[DATA SHOWN — start]

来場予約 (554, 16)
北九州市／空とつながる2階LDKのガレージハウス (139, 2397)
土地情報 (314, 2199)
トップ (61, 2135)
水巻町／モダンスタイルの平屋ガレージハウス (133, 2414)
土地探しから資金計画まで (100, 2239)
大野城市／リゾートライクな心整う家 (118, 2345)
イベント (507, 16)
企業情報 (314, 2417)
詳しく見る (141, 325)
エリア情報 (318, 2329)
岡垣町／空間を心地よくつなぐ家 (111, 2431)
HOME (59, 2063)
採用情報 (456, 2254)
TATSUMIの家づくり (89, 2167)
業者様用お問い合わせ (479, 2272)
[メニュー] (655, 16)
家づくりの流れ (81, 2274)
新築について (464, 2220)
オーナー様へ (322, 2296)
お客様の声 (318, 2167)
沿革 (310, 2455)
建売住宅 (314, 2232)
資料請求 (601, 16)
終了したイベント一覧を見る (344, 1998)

[DATA SHOWN — finish]

Output only the lines from the one that contains "業者様用お問い合わせ (479, 2272)" through the last line of the data above, each restated exactly.

*RESULT OF THE EXERCISE*:
業者様用お問い合わせ (479, 2272)
[メニュー] (655, 16)
家づくりの流れ (81, 2274)
新築について (464, 2220)
オーナー様へ (322, 2296)
お客様の声 (318, 2167)
沿革 (310, 2455)
建売住宅 (314, 2232)
資料請求 (601, 16)
終了したイベント一覧を見る (344, 1998)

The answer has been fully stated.